Collect and Prepare Data
- Gather datasets relevant to the problem.
- Clean and preprocess the data (handle missing values, outliers).
- Split data into training, validation, and test sets (often 70/15/15 or 80/10/10, etc.).
Choose a Model and a Learning Algorithm
- Start with a baseline model (e.g., a simple linear classifier).
- Choose more complex models if necessary (trees, ensembles, neural networks).
Train the Model
- Feed training data to the model.
- Use an optimization algorithm to update model parameters.
Evaluate the Model
- Use validation or test data (unseen during training) to measure performance.
- Calculate appropriate metrics (accuracy for classification, mean squared error for regression, etc.).
Iterate and Improve
- Analyze errors and refine the model (feature engineering, hyperparameter tuning).
- Repeat the process until the model is sufficiently accurate or resources are exhausted.
Deployment
- Integrate the final model into a production environment.
- Monitor performance over time; models may degrade as data evolves.

Generalization: Overfitting, Underfitting, Bias, and Variance¶

A key goal in machine learning is generalization—the ability of a model to perform well on data it has not seen before.
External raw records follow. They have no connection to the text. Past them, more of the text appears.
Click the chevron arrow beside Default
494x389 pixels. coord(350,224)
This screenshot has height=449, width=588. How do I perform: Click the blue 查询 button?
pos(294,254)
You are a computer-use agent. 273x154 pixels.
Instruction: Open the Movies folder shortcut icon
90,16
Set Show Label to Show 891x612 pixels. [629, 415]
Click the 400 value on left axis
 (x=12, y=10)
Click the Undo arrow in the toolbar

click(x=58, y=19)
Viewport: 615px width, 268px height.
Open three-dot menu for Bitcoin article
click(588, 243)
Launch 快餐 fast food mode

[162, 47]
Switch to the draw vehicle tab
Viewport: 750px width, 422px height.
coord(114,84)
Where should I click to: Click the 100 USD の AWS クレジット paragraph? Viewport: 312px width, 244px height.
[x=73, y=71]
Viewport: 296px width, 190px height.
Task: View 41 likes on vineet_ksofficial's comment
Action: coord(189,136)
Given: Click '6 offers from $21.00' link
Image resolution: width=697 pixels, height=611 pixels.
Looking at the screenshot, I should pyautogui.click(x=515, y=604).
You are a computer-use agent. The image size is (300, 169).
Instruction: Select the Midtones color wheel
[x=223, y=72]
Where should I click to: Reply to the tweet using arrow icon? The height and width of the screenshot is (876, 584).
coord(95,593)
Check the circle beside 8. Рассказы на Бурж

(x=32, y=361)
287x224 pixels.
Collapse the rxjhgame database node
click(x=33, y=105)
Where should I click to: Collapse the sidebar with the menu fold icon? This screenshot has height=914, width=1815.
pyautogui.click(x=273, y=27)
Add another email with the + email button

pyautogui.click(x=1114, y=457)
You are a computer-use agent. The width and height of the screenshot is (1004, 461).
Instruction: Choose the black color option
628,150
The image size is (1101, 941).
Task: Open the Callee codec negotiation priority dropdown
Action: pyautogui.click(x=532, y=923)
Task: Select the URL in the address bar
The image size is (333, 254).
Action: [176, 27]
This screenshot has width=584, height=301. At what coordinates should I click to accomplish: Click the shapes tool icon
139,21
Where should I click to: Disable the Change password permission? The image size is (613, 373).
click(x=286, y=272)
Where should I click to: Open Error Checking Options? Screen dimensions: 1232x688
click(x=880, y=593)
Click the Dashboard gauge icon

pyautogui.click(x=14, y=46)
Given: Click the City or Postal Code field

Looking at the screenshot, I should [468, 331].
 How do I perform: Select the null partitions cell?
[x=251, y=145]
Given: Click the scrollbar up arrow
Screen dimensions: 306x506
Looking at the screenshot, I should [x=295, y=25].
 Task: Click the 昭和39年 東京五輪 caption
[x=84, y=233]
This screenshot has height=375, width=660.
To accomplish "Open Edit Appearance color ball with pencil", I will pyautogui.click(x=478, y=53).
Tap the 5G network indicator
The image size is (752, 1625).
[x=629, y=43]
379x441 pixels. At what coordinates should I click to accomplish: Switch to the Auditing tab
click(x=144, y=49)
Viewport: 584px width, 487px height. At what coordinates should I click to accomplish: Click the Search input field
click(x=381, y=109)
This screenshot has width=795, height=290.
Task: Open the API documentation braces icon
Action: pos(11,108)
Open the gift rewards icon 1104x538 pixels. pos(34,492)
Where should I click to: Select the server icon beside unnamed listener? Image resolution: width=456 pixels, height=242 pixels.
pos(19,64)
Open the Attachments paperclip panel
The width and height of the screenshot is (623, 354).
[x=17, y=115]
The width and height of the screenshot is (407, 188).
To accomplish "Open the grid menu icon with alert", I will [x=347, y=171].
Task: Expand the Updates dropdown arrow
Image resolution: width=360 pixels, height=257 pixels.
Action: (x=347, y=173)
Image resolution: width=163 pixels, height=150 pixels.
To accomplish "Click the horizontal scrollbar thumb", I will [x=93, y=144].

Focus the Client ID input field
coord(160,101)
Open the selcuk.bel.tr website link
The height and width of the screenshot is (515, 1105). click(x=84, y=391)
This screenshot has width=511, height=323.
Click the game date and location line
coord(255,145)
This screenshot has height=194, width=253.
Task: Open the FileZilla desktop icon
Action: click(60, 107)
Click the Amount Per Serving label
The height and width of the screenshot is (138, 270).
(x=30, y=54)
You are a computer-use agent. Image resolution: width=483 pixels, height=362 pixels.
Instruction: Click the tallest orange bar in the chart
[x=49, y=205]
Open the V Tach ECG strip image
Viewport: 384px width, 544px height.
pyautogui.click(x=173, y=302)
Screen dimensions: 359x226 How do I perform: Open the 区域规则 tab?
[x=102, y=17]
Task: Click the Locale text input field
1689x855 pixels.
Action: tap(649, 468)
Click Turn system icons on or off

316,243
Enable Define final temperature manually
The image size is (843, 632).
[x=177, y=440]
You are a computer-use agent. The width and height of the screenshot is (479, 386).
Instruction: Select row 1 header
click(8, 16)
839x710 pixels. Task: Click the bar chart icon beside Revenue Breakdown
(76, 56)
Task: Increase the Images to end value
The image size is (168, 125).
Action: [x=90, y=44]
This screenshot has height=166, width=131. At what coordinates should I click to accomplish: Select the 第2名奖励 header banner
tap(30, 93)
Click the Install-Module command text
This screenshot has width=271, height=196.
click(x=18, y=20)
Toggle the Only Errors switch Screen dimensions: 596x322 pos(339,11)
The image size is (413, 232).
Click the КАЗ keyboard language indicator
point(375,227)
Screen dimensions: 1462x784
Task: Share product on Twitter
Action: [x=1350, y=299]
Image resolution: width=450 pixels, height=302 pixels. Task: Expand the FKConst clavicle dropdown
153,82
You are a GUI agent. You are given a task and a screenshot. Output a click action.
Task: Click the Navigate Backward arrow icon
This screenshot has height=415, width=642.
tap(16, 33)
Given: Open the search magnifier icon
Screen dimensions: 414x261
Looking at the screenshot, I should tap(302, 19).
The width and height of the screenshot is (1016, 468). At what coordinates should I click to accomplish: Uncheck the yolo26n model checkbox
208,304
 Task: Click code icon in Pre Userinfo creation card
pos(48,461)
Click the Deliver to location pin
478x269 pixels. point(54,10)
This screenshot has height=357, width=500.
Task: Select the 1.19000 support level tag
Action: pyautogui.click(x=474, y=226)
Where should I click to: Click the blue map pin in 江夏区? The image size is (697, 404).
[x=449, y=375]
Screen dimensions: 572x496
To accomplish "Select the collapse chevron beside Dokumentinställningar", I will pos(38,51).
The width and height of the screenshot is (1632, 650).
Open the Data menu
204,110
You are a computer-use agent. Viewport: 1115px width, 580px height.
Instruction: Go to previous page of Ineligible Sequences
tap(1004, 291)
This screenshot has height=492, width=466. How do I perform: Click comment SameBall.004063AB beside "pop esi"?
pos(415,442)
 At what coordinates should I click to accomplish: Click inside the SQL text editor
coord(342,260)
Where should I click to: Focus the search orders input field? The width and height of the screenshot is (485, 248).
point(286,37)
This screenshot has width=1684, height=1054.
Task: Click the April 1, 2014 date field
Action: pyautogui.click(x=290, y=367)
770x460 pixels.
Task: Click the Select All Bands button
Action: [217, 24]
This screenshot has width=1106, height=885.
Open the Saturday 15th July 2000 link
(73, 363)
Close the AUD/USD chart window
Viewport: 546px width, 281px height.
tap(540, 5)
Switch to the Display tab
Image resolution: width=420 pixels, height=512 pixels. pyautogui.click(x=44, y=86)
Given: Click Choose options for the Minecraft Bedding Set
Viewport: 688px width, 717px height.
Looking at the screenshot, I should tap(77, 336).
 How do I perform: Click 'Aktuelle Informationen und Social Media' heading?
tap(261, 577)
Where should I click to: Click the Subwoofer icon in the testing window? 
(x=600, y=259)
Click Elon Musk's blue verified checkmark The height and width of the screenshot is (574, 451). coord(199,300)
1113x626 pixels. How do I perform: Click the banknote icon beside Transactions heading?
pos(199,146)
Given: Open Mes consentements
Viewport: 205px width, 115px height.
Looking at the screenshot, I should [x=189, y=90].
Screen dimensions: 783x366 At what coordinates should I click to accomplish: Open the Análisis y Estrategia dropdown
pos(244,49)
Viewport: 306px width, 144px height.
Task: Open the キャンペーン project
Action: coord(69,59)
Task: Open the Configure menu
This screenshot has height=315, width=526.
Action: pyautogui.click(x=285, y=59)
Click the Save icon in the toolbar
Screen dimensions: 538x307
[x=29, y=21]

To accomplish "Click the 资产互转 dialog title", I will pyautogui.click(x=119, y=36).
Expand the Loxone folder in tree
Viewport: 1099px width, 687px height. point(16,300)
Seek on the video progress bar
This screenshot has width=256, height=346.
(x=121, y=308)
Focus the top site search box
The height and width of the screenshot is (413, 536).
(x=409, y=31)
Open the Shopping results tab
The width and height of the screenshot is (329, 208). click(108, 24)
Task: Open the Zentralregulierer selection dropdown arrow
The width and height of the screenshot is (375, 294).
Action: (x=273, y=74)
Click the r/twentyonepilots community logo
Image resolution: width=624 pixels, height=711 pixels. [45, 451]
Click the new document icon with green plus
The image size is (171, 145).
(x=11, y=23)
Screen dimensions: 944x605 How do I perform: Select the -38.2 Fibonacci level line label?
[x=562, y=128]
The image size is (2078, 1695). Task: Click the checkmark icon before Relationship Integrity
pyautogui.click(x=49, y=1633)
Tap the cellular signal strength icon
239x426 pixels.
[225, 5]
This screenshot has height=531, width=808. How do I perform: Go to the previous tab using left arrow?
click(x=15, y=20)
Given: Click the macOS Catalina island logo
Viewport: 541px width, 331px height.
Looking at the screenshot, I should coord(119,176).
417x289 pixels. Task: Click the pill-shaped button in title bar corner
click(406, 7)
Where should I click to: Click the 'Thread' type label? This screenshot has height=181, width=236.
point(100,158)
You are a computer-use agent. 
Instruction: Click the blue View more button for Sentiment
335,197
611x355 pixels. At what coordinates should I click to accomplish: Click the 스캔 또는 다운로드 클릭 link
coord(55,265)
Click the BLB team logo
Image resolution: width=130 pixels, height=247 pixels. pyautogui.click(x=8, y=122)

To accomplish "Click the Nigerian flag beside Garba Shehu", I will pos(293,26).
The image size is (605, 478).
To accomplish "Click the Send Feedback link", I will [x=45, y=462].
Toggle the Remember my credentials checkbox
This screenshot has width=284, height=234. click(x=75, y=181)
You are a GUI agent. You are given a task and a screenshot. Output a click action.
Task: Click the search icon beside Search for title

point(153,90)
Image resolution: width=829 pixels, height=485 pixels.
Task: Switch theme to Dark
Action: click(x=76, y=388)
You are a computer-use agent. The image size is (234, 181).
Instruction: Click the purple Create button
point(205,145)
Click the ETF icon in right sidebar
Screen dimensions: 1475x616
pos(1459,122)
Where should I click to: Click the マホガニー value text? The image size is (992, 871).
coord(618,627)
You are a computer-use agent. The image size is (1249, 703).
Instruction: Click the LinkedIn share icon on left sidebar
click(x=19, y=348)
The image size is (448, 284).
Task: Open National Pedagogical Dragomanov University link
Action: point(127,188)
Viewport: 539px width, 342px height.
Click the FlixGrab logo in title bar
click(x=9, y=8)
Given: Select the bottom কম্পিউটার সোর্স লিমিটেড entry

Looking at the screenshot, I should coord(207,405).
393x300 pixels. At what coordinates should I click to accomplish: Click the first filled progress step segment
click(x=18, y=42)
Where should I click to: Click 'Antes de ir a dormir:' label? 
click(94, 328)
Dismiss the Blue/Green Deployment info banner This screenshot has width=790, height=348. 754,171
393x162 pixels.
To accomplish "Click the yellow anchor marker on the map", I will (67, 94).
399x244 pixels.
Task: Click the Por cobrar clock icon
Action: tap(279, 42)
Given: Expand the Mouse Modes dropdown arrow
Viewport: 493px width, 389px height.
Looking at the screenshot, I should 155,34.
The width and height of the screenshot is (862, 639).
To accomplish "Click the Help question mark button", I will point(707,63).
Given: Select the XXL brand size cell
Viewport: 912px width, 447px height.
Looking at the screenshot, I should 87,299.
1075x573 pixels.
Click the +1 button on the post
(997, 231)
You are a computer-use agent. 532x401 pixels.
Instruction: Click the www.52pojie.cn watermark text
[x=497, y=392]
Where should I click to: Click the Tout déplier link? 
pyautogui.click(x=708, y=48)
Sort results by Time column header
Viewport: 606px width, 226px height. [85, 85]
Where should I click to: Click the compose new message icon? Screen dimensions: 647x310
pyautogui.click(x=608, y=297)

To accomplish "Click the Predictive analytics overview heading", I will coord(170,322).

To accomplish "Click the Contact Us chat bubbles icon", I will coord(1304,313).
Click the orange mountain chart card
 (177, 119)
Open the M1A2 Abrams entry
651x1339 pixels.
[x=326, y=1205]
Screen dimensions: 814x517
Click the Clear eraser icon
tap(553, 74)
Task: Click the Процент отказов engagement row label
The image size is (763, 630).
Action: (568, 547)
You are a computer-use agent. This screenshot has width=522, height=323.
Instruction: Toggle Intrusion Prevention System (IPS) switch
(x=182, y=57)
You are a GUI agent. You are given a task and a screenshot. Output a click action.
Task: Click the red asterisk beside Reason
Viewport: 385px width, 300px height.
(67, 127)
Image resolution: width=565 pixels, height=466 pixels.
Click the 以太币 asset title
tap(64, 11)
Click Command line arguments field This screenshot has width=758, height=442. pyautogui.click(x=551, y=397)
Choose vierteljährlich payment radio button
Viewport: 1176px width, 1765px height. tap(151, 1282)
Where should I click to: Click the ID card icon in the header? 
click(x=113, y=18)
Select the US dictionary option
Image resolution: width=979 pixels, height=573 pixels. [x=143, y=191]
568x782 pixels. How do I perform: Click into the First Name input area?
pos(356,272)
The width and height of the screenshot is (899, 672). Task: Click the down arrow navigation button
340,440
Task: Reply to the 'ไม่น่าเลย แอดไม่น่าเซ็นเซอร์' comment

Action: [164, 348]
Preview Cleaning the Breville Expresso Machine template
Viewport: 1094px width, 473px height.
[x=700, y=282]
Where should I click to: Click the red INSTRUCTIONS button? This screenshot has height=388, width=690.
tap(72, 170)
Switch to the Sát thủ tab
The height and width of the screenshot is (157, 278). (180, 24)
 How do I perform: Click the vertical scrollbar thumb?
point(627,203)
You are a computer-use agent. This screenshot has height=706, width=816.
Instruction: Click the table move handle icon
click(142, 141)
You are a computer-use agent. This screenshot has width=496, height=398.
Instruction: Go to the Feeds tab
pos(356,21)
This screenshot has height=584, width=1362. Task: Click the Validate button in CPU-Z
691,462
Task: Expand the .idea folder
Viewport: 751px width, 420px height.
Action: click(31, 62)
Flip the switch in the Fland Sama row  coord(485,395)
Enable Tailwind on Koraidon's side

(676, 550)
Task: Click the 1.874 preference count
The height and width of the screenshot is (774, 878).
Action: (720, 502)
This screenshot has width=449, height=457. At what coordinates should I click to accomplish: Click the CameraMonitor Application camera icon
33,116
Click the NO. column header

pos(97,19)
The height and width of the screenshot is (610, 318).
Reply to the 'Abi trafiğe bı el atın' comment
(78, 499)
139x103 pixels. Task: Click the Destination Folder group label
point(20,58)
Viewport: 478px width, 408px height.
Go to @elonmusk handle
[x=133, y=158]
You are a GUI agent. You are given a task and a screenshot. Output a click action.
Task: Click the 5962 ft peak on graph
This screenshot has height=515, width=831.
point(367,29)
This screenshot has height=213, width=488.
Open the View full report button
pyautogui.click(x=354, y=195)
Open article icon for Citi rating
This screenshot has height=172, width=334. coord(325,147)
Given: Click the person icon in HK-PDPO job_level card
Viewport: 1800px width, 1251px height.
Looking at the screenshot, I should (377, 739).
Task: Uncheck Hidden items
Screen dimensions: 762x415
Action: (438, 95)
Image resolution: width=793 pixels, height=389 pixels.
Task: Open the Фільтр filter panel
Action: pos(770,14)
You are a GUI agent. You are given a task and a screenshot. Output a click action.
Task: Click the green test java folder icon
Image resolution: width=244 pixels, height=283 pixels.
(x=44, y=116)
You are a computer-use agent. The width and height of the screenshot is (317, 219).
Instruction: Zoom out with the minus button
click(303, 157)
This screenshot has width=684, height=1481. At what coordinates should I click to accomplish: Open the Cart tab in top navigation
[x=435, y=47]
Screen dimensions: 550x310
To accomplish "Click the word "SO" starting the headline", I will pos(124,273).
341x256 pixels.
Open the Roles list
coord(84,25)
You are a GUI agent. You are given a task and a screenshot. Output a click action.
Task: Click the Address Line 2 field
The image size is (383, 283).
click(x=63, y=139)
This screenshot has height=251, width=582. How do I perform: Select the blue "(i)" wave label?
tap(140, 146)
Understanding overfitting, underfitting, and the bias-variance trade-off helps us design models that generalize better.

Overfitting¶

Definition: Occurs when a model learns not only the true patterns in the training data but also noise or random fluctuations.
Symptoms:
- The model performs extremely well on training data but poorly on new, unseen data.
- High training accuracy but low test accuracy.
Causes:
- Model is too complex (too many parameters relative to the amount of training data).
- Inadequate regularization or constraints.
Solutions:
- Regularization techniques (L1, L2, dropout in neural networks).
- Early stopping to prevent over-training.
- Cross-validation to choose model complexity.
- Collect more data (if possible).

Underfitting¶

Definition: Occurs when a model is too simple to capture the underlying trend of the data.
Symptoms:
- The model performs poorly on both training and test data.
- Low training accuracy and low test accuracy.
Causes:
- Model is not complex enough to learn the real relationships.
- Insufficient training or not enough relevant features.
Solutions:
- Increase model complexity (e.g., more parameters or deeper networks).
- Feature engineering to provide the model with more meaningful inputs.
- Reduce regularization if it is too strong.

Bias and Variance¶

The bias-variance trade-off helps explain why models overfit or underfit:

Bias:
- The tendency of a model to consistently learn the wrong relationship by not taking into account all the features/patterns in the data.
- High-bias models are typically too simple (leading to underfitting).
Variance:
- The tendency of a model to learn random noise or fluctuations in the training data rather than the true underlying pattern.
- High-variance models are typically too complex (leading to overfitting).

A good model strikes a balance between bias and variance—it is complex enough to capture important patterns but not so complex that it fits noise.

Common Applications¶

Image Recognition (e.g., classifying dog vs. cat images)
Natural Language Processing (e.g., text classification, chatbots, language translation)
Time Series Forecasting (e.g., financial markets, weather prediction)
Recommendation Systems (e.g., movie/music recommendations)
Anomaly Detection (e.g., fraud detection, network intrusion detection)

Summary¶

In this introductory module, we covered:

Core definition of Machine Learning and how it differs from traditional programming.
Motivations for using ML in various real-world scenarios.
The three main types of ML: supervised, unsupervised, and reinforcement learning.
The key components (data, model, loss function, optimizer, metrics) that form any ML system.
A standardized workflow for building ML solutions (defining problem → collecting data → model training → evaluation → iteration → deployment).

This foundation sets the stage for deeper exploration of topics such as linear models, decision trees, neural networks, and more advanced ML paradigms.